A Sydney startup aiming to give a personalised touch to cancer treatment and help patients through this process has officially launched after nearly three years of development.

CancerAid is an app that helps to organise a patient’s cancer journey and manage their awareness and expectations in an individualised way while also working with clinicians to deliver tailored information.

The app also includes a telemedicine aspect, where specialists can keep track of a patient’s progress and offer on-call support.

The Sydney-based tech company is also in the process of closing a “large seed investment” which it will use to further develop the offering and scale it globally.

The first version of the app is now available in the iOS App Store, with two planned updates for the coming months.

Three years of iteration

CancerAid founder and CEO Nikhil Pooviah, who worked at the Chris O’Brien Lifehouse Hospital, developed the app along with four other doctors across three years, and also took part in the Slingshot HCF Catalyst accelerator program earlier last year.

He says a lot has changed in this time of iterating and getting direct user feedback.

“It’s been a long journey but it’s all coming together,” Pooviah tells StartupSmart.

“We spent so much time developing our first iPhone version, and in the last two or three weeks we’ve found a component that we haven’t made that would’ve been useful, and we would’ve found it earlier if we had gotten some user insight from the community.”

This new component is a social side to the app, a platform where cancer patients can communicate with others who are going through the same thing.

“Someone on chemo can connect with someone else on chemo, or they can talk to someone who has had the same operation as them,” Pooviah says.

“It’s a community where patients can interact and talk with each other, and that’ll be the sticky feature of the app.”

CancerAid is currently workshopping this platform on Facebook, and Pooviah says he hopes to have it integrated into the actual app in the coming months.

CancerAid already boasts customers including Chris O’Brien Lifehouse Hospital, MetroRehab Hospital and Sydney Gastroenterology.

The international outlook

The CancerAid team also recently travelled to Chengdu in China as part of a bilateral trade and innovation exchange, meeting with local entrepreneurs and investors after winning a pitching competition held in Sydney last month.

“We met a lot of interesting people and we got to learn a bit about the landscape for launching into a market like China,” Pooviah says.

“There are a lot of barriers and things you have to consider when you’re trying to do it.

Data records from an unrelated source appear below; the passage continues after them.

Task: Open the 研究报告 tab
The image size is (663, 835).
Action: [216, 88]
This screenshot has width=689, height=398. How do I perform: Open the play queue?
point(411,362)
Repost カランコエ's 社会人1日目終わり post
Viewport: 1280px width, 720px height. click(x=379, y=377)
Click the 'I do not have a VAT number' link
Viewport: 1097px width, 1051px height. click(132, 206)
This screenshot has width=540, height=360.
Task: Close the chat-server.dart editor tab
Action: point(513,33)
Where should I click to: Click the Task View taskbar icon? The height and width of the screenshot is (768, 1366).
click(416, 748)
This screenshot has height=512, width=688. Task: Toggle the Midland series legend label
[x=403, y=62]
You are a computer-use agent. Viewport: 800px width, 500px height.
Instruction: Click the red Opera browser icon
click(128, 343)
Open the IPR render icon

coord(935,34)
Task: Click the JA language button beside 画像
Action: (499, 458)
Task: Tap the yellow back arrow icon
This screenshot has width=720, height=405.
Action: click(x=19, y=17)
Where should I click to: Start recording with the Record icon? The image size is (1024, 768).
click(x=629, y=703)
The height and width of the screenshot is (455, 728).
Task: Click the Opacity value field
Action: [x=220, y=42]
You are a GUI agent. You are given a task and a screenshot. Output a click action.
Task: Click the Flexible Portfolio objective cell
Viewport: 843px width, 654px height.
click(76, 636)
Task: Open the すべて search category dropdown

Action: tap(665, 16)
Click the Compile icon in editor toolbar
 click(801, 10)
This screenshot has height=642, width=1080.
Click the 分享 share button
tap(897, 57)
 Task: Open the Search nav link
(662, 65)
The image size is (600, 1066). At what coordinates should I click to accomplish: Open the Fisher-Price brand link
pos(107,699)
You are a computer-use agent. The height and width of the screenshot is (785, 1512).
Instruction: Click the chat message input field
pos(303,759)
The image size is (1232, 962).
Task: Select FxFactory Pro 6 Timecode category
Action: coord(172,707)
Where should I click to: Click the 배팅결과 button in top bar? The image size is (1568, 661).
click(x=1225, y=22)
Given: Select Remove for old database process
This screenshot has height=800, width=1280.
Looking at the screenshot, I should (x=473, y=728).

We’re not ready just yet for the Chinese markets but now we know the right channels to go down.”

The doctor-turned-entrepreneur says he has learnt from the three-year journey that testing your startup’s product with real people is the most important thing a founder can do.

“We come across a lot of startups and entrepreneurs who are very product-focused and really spend a lot of time trying to figure out the best products before trying to validate it amongst a customer or a user,” Pooviah says.

“Try to validate it either by getting some feedback from users or customers that the product is actually what the end user wants before spending a lot of time and money developing something that won’t get taken up necessarily.

“You should fast-track the MVP as quickly as you can so you can validate it before making the final product. That’s what I’ve learnt first-hand.”